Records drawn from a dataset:
>>>

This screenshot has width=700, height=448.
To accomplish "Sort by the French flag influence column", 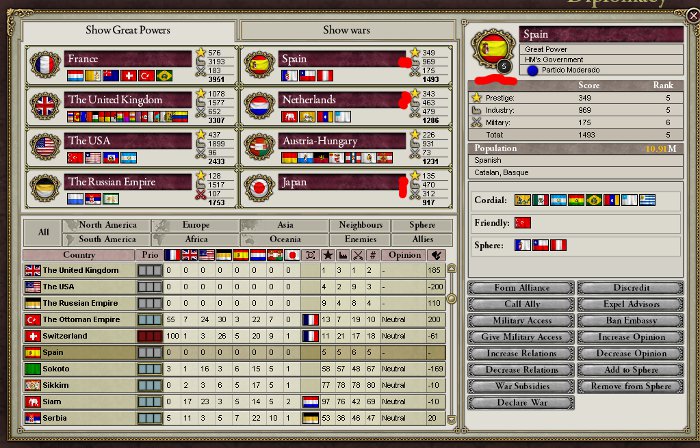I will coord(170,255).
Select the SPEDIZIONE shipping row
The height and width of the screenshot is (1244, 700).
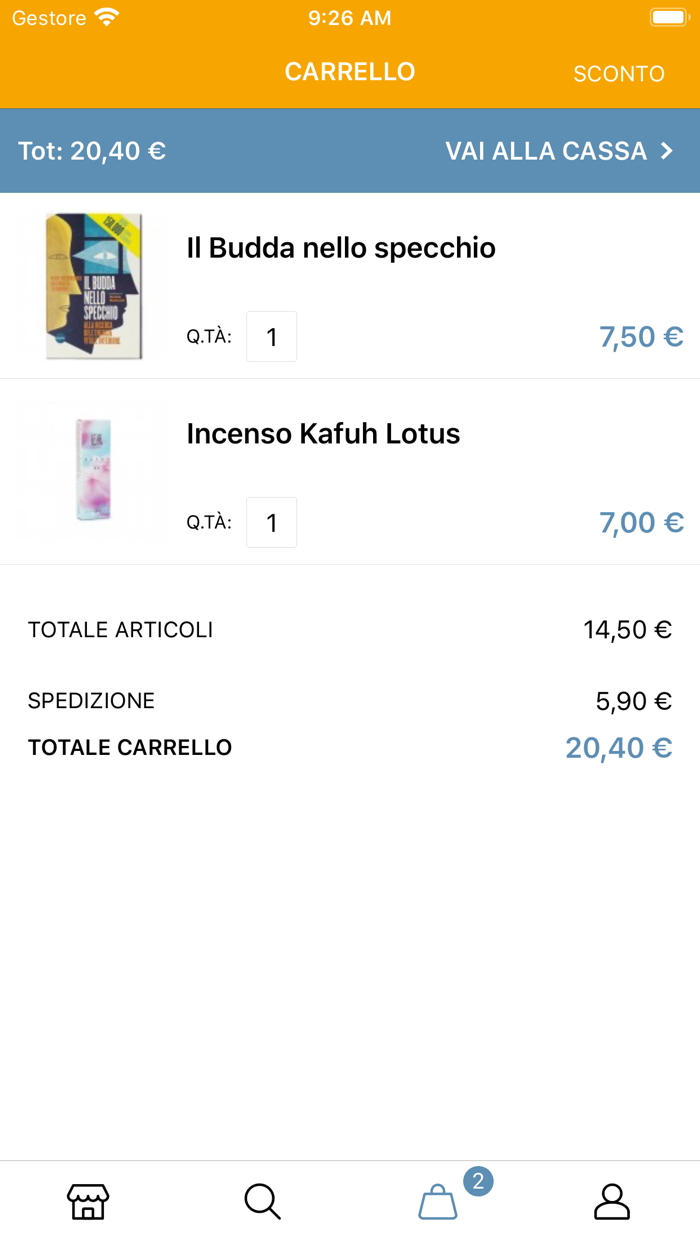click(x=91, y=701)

<<<

ASSIGNMENT: From the line containing "The height and" to the end of the data above, give those lines again verbatim, with both endpoints included and no images.

RESPONSE BOX:
The height and width of the screenshot is (1244, 700).
click(x=91, y=701)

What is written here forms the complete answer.